After a family funeral in the mid-90’s, my extended family gathered at my aunt’s home and hovered around a table laden with sandwiches and cakes. I was picking and choosing through the offerings when my uncle, noticing there were no sweets on my plate (he also knew I had Type 1), asked whether I wanted a slice of cake? I declined. He pointed to my aunt Marie, his wife, and while making a gesture like injecting his stomach with a needle, said, “Why don’t you do what Marie does? Just shoot up a little extra?” My aunt, already overweight and having trouble walking, smiled and nodded. She eventually died of complications of Type 2 diabetes. Shooting up a little extra didn’t help her much. And I wonder, did any of those brief moments of pleasure on the tongue really make life “sweeter” or more enjoyable? The side-effects of diabetes are certainly not enjoyable.
I’m not condemning my aunt. I’ve given myself a little extra in order to eat sweets too, but why do we care so goddamn much about food? Why do we feel eating sweets is some kind of right? Why is it, when we’re sad, mad, glad, we feel we deserve a little something? Why do we telescope the pleasures and pain of life down to a bowl of ice cream (name your obsession)–and as portion sizes have increased, it’s rarely a “little something” more often it’s a super-sized something.
The irony is, at this point in time, more time and energy is spent on the preparation, taste etc. of foods-witness the plethora of cooking shows, cookbooks, cooking gurus etc. and the avalanche of cooking gadgets that go with this obsession–when in reality, we hardly know how to truly enjoy eating, tasting, touching, and smelling what we put in our mouths, namely the food that sustains our bodies. People salivate no matter whether they’re in the MacDonald’s check out line, or sitting down at the finest restaurant, because the smells trigger hunger, desire etc., but most can’t savor simply eating an apple–they can’t eat it (or anything) slowly and really taste that apple (the fact that much of what we find in our supermarkets lacks taste or nutrition is another post, but for the purposes of this post imagine food that does taste good.)

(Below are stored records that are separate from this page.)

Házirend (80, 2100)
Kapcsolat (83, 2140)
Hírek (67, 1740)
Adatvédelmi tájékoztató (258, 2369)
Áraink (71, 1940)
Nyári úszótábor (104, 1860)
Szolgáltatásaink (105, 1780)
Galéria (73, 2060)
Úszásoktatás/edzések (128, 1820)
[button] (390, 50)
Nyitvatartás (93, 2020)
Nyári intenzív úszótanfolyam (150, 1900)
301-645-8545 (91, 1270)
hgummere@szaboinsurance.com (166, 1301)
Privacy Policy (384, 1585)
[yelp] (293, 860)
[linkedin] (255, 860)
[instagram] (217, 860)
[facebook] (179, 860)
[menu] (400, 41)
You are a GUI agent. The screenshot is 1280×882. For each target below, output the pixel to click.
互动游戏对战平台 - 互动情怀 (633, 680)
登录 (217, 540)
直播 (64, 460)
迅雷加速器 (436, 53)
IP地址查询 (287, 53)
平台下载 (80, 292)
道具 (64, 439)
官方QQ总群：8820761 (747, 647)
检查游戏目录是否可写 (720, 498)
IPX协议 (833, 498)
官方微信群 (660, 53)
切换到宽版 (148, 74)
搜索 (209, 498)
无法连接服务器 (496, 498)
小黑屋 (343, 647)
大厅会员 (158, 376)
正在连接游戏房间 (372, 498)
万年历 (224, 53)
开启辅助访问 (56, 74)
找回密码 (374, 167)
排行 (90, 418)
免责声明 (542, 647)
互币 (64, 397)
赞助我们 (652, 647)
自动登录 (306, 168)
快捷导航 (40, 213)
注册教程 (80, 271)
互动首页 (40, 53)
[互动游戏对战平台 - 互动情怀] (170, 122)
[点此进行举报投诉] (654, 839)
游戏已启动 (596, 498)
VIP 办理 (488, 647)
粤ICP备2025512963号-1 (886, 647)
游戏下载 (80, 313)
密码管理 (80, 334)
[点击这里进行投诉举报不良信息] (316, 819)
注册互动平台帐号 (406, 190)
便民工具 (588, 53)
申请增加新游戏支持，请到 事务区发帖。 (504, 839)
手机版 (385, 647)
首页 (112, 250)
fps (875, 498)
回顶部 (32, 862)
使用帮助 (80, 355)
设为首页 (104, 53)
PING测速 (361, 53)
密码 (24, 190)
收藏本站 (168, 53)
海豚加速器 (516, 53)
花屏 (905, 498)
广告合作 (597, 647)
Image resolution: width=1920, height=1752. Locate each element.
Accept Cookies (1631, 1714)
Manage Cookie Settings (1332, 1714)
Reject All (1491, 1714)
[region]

Few people truly connect to what they eat, or understand what it means to nourish body and soul. Most of us are, however, very connected to the desire and craving for food and those desires and cravings deserve attention. We heal when we bring gentle, loving attention to our desires, when we walk straight into them and say, “I’m here. I want to understand the desires and cravings that visit me everyday, sometimes every hour and minute.” When we finally commit to doing that, we’ll find sweetness in every single moment of every day.